A few truths about improv comedy

by Jeffrey Rosenthal

(There is lots of improv advice out there that I find rather vague and unhelpful, such as "stay grounded" or "commit to the scene" or "learn not to think". So, it is difficult to pick out the "truisms" of improv. However, over the years I have picked up a few things that do appear to be true and helpful, and I list them here. Naturally, I myself often fail to follow them -- but do as I say, not as I do!)
  1. The humour, at its best, comes from the scenic context, not from one-liners or gags.
  2. Hence, it is important to establish the scene well with such basics as "who" and "where", and perhaps "what you're doing" and "why".
  3. Accepting offers (i.e. not blocking) is crucial. This includes (a) if someone says something is true then it is; (b) if something happens, or someone speaks or acts or reacts somehow, then that is IMPORTANT; (c) if someone suggests some action then you should agree to do that action.
  4. Scenes are more interesting when they are about PEOPLE and their INTERACTIONS and RELATIONSHIPS, rather than about THINGS or FACTS or HOW TO'S. So, always explore the personal relationships. (This is generally easier if you assume that the characters ALREADY KNOW EACH OTHER, and therefore have some joint HISTORY to draw on.)
  5. Characters are more interesting when they have well-defined DESIRES and FEELINGS and ATTITUDES and GOALS, rather than when they are just "going through the motions". So, always endow your character with such traits.
  6. If there are too many offers in a scene then it gets confusing. It is better to have just a few offers to deal with, and to deal with them thoroughly, including re-incorporating them where possible.
  7. Do not fear "mistakes" such as misunderstandings, incorrect statements, failure to follow the rules of the game, etc. If the players point out the mistakes in a fun way, then it makes the scene that much more enjoyable and funny to watch.

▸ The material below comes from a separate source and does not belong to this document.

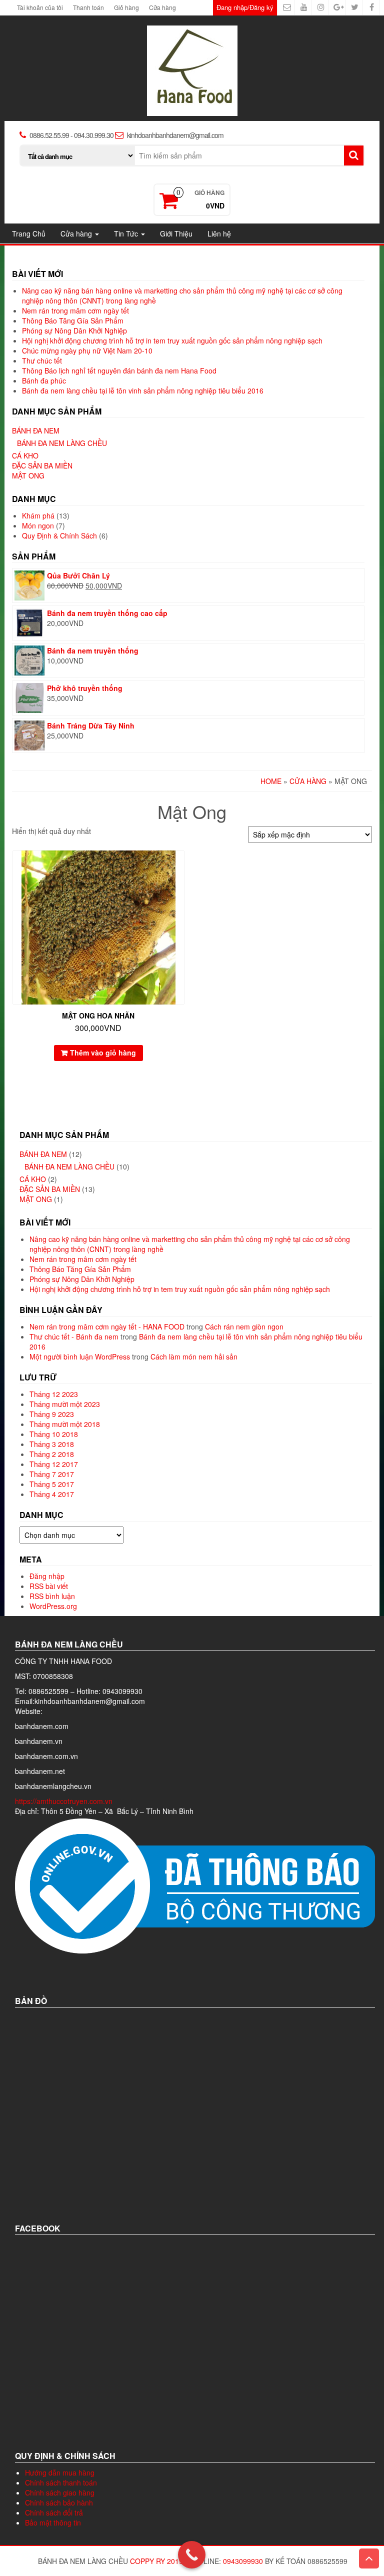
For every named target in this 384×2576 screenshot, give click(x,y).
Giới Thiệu (176, 233)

Furthermore, if inconsistencies arise in a scene, the audience (as a whole) will notice, so it's better to CALL people on the error than to just "hope it will go away".
  8. If the players have fun while playing, then this fun will rub off on the audience, and they will enjoy themselves even if the scene doesn't work so well. So, relax and have fun! (This is also a reason that post-show notes should not be too harsh, since that discourages the players from having fun.)